_Extracted text_
== Segment start ==

Theorem 2. For $4\le r$ , $\left|E\left(N_{2,3,r;1}\right)\right|=4\left(r-3\right)$ .

Proof: First, begin by noting there are exactly 8 different movement classes possible for this board. These are associated with the movement type (±1, ±2, ±3). All 8 of these movement classes have the same number of possible moves associated with them due to symmetry. Thus, we will consider the movement class (1, 2, 3), without loss of generality, and multiply the result by 8 for the total number of possible moves, then divide by 2 to convert from total possible moves to edges (or, multiply the result by 4).

Note that first to be able to have movement class (1, 2, 3) as a possible class of move for a square, a square must have coordinates of x = 1 and y = 1 since the maximum value for x is 2 and the maximum value of y is 3. This leaves us with only r − 3 possible moves since we must have z + 3 ≤ r and x and y values are set to one possible value. Then, since there are 8 possible directions, this gives us a total of 8(r − 3) for the total number of moves, or 4(r − 3) for the total number of edges for our graph. □

Theorem 3. For $4\le n\le r$ , $\left|E\left(N_{2,n,r;1}\right)\right|=8nr-20n-20r+48$ .

Proof: We will begin by noting there are exactly 16 possible movement classes for this board. These come from the movement types (±1, ±2, ±3) and (±1, ±3, ±2). Also note that all 8 movement classes in the type (±1, ±2, ±3) each have the same number of associated moves by symmetry. Likewise, all 8 movements classes in the type (±1, ±3, ±2) each have the same number of associated moves by symmetry.

We will first consider movement class (1, 2, 3), without loss of generality, and multiply the result by 8 to obtain all possible movements of the type (±1, ±2, ±3). It is easy to see that since x = 1, y + 2 ≤ n, and z + 3 ≤ r, then we have (n − 2)(r − 3) moves associated with the movement class (1, 2, 3) and 8(n − 2)(r − 3) total movements associated with the type (±1, ±2, ±3).

In a similar fashion, we next consider movements of the movement class (1, 3, 2), without loss of generality, and multiply this result by 8 to obtain all possible movements of the type (±1, ±3, ±2). Thus, since x = 1, y + 3 ≤ n, and z + 2 ≤ r, then we have (n − 3)(r − 2) moves associated with the movement class (1, 3, 2) and 8(n − 3)(r − 2) total moves associated with the type (±1, ±3, ±2).

== Segment end ==

_Study questions_
[A] List every distinct inequality in the edge-count proofs that limits a y or z coordinate.
[B] Pick up the edge-count proofs after their last sentence and continue them.

_Supplied material_
== Segment start ==

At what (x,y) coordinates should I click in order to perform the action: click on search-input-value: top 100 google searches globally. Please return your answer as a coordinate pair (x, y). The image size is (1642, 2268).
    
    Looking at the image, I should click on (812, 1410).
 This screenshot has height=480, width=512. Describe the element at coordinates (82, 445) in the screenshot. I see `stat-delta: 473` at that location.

== Segment end ==

_Numbered responses_
[A]
z + 3 ≤ r
y + 2 ≤ n
y + 3 ≤ n
z + 2 ≤ r

[B]
Finally, we sum these two results to obtain 8(n − 3)(r − 2) + 8(n − 2)(r − 3) = 16nr − 40n − 40r + 96 for the total number of possible moves for this board. Dividing by two to go from the total number of possible moves to the number of edges gives us our result. □

Theorem 4. For $4\le r$ , $\left|E\left(N_{3,3,r;1}\right)\right|=16\left(r-3\right)$ .

Proof: We will begin by noting there are exactly 16 possible movement classes for this board. The types are (±1, ±2, ±3) and (±2, ±1, ±3). Note first that all 8 movement classes of the type (±1, ±2, ±3) and all 8 movement classes of the type (±2, ±1, ±3) have the same number of possible moves associated with them by symmetry. In fact, since we have the same dimension size for the first two dimensions, all 16 movement classes have the same number of possible moves associated with them by symmetry.

We will then consider movement class (1, 2, 3), without loss of generality, and multiply the result by 16 to obtain all possible movements. It is then easy to see that since 1 ≤ x ≤ 2, y = 1, and z + 3 ≤ r, then we have 2(r − 3) moves associated with the movement class (1, 2, 3), or 32(r − 3) total possible moves. Dividing by two to move from possible moves to the number of edges gives us our result. □

Theorem 5. For $4\le n\le r$ , $\left|E\left(N_{3,n,r;1}\right)\right|=4\left(3n-5\right)\left(r-3\right)+4\left(n-3\right)\left(3r-5\right)$ .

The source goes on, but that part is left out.